文書本文:
抗鬱剤が脳活動に与える影響
ワシントン大学の研究チームは、研究チームは、「eNeuro」にて、マウスを用いた動物モデル実験を通して、妊娠期の母マウスが抗鬱剤を服用することにより、胎内の子マウスは悪影響を受け、成人期まで長期に亘って脳における感覚情報処理が変化すると発表した。
これまで、先行研究では、妊娠期の母親が抗鬱剤を服用することにより、胎児は抗鬱剤に晒され、脳活動が変化し、行動や脳構造の変化が生じると報告されていた。
脳発達におけるセロトニンの重要性
現状、抗鬱剤が胎児に与える影響は明確になっていないにも関わらず、妊娠中の女性に対して、抗鬱剤を処方する精神科医は少なくない。
鬱病では神経伝達物質であるセロトニンが重視され、多くのケースでは、選択的セロトニン再取り込み阻害薬(SSRI)が処方され、服用にて安心感を得られるといわれる。選択的セロトニン再取り込み阻害薬は、セロトニンの再取り込みの阻害および脳内セロトニン量の増加を促し、神経伝達を改善することにより、鬱病の症状を緩和できる。

演習課題:
1/ 本文によると、鬱病の多くのケースで処方される薬は何ですか。
2/ 抗鬱剤が脳活動に与える影響についての本文を、最後の文に続けて書き進めてください。

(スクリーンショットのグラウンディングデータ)
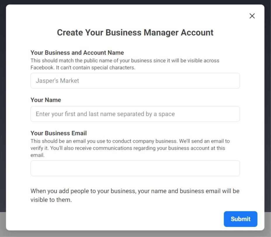Click the Your Business Email heading
Screen dimensions: 271x237
[58, 133]
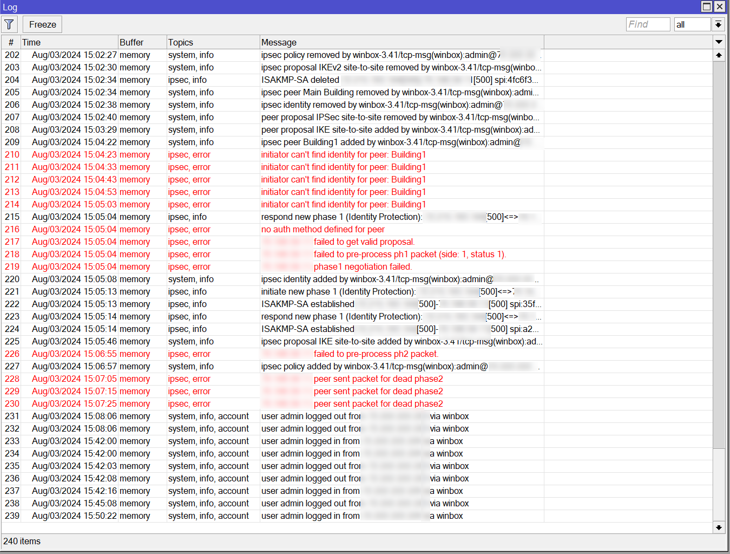Click the scrollbar down arrow
The height and width of the screenshot is (554, 730).
719,527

課題別結果:
1/ 選択的セロトニン再取り込み阻害薬(SSRI)です。

2/
しかしながら、選択的セロトニン再取り込み阻害薬による鬱病治療効果が大きいとしても、セロトニンは健康な脳発達および機能にとって重要となる。胎児脳の成長にもセロトニンは重要な役割を担い、それゆえ、妊娠期の母親が選択的セロトニン再取り込み阻害薬を服用すると胎児脳の発達を妨げるという。
妊娠期における選択的セロトニン再取り込み阻害薬の服用と胎児への影響
研究チームは、マウスを用いた動物モデル実験を行い、妊娠期における選択的セロトニン再取り込み阻害薬の服用と胎児への影響を検証した。
妊娠期および産後2週間の母マウスに選択的セロトニン再取り込み阻害薬「フルオキセチン」を投与し、光学イメージングに展開した。安静状態において、フルオキセチンを投与したマウス、抗鬱剤を投与していないマウス、ほぼ同一状態の脳であった。
しかしながら、前足を刺激すると、フルオキセチンに晒されたマウスの脳では、感覚情報を処理する領域にて異常な脳活動が認められた。また、影響は胎児期から成人期まで長期に亘って続き、感覚情報処理に変化が生じた。